─── DATA

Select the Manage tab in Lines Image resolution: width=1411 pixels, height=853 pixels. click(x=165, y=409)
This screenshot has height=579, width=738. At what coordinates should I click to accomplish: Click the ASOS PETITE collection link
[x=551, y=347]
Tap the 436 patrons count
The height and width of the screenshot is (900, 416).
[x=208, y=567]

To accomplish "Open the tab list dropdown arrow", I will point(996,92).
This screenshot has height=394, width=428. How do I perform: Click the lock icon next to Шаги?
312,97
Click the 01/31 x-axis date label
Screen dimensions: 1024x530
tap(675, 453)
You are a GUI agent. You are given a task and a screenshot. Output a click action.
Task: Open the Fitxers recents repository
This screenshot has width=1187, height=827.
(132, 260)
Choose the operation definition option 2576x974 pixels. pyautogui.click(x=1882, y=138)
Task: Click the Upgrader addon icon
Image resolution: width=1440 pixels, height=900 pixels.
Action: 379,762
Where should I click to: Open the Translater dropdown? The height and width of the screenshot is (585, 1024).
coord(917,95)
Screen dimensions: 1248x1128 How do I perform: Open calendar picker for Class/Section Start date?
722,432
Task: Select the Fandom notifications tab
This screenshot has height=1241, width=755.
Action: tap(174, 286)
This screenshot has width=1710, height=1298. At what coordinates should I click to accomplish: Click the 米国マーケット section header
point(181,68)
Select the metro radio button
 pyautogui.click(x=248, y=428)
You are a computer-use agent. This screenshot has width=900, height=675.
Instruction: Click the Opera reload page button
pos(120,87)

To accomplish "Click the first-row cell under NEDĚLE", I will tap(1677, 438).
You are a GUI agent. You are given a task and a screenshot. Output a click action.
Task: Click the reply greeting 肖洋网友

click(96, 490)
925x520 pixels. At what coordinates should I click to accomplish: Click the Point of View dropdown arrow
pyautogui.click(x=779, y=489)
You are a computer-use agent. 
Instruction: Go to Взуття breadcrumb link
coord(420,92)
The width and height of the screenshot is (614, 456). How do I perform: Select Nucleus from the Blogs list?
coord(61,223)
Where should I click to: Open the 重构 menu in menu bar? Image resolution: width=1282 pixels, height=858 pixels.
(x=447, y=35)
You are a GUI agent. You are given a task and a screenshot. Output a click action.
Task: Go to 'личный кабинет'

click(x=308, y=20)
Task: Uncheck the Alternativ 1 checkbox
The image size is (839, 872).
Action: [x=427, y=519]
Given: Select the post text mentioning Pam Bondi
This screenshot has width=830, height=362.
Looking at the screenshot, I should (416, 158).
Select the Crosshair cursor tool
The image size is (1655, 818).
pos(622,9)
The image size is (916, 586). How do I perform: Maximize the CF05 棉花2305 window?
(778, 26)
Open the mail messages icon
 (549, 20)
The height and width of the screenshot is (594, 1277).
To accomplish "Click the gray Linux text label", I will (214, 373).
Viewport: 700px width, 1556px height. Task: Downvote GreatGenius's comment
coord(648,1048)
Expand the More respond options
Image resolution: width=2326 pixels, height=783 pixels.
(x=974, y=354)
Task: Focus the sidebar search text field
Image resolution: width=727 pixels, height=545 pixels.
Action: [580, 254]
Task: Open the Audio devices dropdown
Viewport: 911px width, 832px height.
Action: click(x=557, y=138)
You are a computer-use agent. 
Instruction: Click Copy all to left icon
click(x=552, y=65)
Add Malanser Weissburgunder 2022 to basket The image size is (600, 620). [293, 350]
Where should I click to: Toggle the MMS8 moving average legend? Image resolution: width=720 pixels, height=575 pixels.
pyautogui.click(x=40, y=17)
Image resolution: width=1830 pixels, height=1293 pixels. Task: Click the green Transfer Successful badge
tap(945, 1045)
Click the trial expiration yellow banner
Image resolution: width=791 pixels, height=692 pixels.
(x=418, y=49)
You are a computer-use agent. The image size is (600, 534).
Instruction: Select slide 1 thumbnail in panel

──────

Restate each line above word for word.

Select the Manage tab in Lines Image resolution: width=1411 pixels, height=853 pixels. click(x=165, y=409)
This screenshot has height=579, width=738. At what coordinates should I click to accomplish: Click the ASOS PETITE collection link
[x=551, y=347]
Tap the 436 patrons count
The height and width of the screenshot is (900, 416).
[x=208, y=567]

To accomplish "Open the tab list dropdown arrow", I will point(996,92).
This screenshot has height=394, width=428. How do I perform: Click the lock icon next to Шаги?
312,97
Click the 01/31 x-axis date label
Screen dimensions: 1024x530
tap(675, 453)
You are a GUI agent. You are given a task and a screenshot. Output a click action.
Task: Open the Fitxers recents repository
This screenshot has width=1187, height=827.
(132, 260)
Choose the operation definition option 2576x974 pixels. pyautogui.click(x=1882, y=138)
Task: Click the Upgrader addon icon
Image resolution: width=1440 pixels, height=900 pixels.
Action: 379,762
Where should I click to: Open the Translater dropdown? The height and width of the screenshot is (585, 1024).
coord(917,95)
Screen dimensions: 1248x1128 How do I perform: Open calendar picker for Class/Section Start date?
722,432
Task: Select the Fandom notifications tab
This screenshot has height=1241, width=755.
Action: tap(174, 286)
This screenshot has width=1710, height=1298. At what coordinates should I click to accomplish: Click the 米国マーケット section header
point(181,68)
Select the metro radio button
 pyautogui.click(x=248, y=428)
You are a computer-use agent. This screenshot has width=900, height=675.
Instruction: Click the Opera reload page button
pos(120,87)

To accomplish "Click the first-row cell under NEDĚLE", I will tap(1677, 438).
You are a GUI agent. You are given a task and a screenshot. Output a click action.
Task: Click the reply greeting 肖洋网友

click(96, 490)
925x520 pixels. At what coordinates should I click to accomplish: Click the Point of View dropdown arrow
pyautogui.click(x=779, y=489)
You are a computer-use agent. 
Instruction: Go to Взуття breadcrumb link
coord(420,92)
The width and height of the screenshot is (614, 456). How do I perform: Select Nucleus from the Blogs list?
coord(61,223)
Where should I click to: Open the 重构 menu in menu bar? Image resolution: width=1282 pixels, height=858 pixels.
(x=447, y=35)
You are a GUI agent. You are given a task and a screenshot. Output a click action.
Task: Go to 'личный кабинет'

click(x=308, y=20)
Task: Uncheck the Alternativ 1 checkbox
The image size is (839, 872).
Action: [x=427, y=519]
Given: Select the post text mentioning Pam Bondi
This screenshot has width=830, height=362.
Looking at the screenshot, I should (416, 158).
Select the Crosshair cursor tool
The image size is (1655, 818).
pos(622,9)
The image size is (916, 586). How do I perform: Maximize the CF05 棉花2305 window?
(778, 26)
Open the mail messages icon
 (549, 20)
The height and width of the screenshot is (594, 1277).
To accomplish "Click the gray Linux text label", I will (214, 373).
Viewport: 700px width, 1556px height. Task: Downvote GreatGenius's comment
coord(648,1048)
Expand the More respond options
Image resolution: width=2326 pixels, height=783 pixels.
(x=974, y=354)
Task: Focus the sidebar search text field
Image resolution: width=727 pixels, height=545 pixels.
Action: [580, 254]
Task: Open the Audio devices dropdown
Viewport: 911px width, 832px height.
Action: click(x=557, y=138)
You are a computer-use agent. 
Instruction: Click Copy all to left icon
click(x=552, y=65)
Add Malanser Weissburgunder 2022 to basket The image size is (600, 620). [293, 350]
Where should I click to: Toggle the MMS8 moving average legend? Image resolution: width=720 pixels, height=575 pixels.
pyautogui.click(x=40, y=17)
Image resolution: width=1830 pixels, height=1293 pixels. Task: Click the green Transfer Successful badge
tap(945, 1045)
Click the trial expiration yellow banner
Image resolution: width=791 pixels, height=692 pixels.
(x=418, y=49)
You are a computer-use agent. The image size is (600, 534).
Instruction: Select slide 1 thumbnail in panel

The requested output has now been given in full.